# EXERCISE INPUTS

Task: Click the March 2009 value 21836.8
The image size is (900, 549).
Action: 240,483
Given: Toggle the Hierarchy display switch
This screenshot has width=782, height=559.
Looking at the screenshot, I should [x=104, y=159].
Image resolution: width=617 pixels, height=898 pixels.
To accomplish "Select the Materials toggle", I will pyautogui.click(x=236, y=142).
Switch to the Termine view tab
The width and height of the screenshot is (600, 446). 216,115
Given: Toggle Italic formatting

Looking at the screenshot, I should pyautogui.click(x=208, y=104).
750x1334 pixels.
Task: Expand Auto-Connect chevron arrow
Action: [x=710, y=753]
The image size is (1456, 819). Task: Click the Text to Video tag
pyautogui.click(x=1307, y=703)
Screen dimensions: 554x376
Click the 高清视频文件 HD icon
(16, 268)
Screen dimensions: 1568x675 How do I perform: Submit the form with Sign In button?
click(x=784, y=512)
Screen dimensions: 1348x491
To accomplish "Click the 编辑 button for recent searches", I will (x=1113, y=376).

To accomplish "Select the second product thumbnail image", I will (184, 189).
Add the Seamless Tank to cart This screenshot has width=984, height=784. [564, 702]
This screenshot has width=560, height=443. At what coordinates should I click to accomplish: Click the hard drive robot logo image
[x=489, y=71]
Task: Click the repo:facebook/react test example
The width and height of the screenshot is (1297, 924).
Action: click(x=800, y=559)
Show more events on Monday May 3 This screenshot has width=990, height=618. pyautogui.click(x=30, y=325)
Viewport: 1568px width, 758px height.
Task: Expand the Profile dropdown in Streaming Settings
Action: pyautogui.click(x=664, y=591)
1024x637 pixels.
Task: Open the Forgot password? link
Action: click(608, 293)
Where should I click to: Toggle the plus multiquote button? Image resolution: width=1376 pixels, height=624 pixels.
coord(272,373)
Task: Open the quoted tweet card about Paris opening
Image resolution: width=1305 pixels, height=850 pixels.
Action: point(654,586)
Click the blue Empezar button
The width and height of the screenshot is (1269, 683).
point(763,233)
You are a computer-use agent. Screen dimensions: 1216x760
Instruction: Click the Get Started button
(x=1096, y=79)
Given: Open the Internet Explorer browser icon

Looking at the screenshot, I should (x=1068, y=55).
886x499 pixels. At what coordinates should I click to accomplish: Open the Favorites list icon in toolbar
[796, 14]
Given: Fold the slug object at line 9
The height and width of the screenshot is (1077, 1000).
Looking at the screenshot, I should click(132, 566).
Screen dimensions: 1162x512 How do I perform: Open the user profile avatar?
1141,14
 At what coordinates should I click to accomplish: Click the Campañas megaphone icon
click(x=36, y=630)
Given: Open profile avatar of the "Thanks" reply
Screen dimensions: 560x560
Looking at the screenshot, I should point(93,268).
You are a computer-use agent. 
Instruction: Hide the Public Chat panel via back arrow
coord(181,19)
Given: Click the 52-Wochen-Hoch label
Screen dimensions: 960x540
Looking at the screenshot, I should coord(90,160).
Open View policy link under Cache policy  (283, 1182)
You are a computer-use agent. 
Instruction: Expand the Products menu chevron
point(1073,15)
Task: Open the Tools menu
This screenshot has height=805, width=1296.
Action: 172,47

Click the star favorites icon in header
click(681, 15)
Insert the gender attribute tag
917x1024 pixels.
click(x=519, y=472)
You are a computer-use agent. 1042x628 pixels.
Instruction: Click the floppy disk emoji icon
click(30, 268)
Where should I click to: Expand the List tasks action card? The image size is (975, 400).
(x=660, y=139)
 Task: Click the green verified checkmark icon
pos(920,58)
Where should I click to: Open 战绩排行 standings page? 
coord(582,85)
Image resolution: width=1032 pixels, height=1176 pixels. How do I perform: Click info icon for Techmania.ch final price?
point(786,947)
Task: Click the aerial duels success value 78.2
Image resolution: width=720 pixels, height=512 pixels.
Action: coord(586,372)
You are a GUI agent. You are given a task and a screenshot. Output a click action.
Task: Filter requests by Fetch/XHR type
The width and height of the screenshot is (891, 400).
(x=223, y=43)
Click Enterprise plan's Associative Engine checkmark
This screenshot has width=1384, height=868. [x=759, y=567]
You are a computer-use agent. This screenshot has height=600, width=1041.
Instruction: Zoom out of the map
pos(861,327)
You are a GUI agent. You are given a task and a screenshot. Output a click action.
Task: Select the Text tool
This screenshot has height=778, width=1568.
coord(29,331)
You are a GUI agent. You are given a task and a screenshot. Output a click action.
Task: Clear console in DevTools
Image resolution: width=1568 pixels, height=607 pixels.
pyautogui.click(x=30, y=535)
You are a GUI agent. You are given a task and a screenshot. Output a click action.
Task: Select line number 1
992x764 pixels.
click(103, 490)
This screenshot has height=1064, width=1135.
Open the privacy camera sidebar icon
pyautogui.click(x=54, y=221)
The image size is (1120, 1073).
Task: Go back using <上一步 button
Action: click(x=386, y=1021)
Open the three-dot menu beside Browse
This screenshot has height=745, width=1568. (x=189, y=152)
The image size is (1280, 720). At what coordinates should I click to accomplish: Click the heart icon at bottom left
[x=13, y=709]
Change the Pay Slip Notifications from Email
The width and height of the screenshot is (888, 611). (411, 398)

# AIM
Copy every line in the material above that contains the word "size". Count only matches with the same uppercase and lowercase letters.

# RESULT OF THE TASK
The image size is (900, 549).
The image size is (1456, 819). Task: Click the Text to Video tag
Where should I click to: Expand the List tasks action card? The image size is (975, 400).
The image size is (1120, 1073).
The image size is (1280, 720). At what coordinates should I click to accomplish: Click the heart icon at bottom left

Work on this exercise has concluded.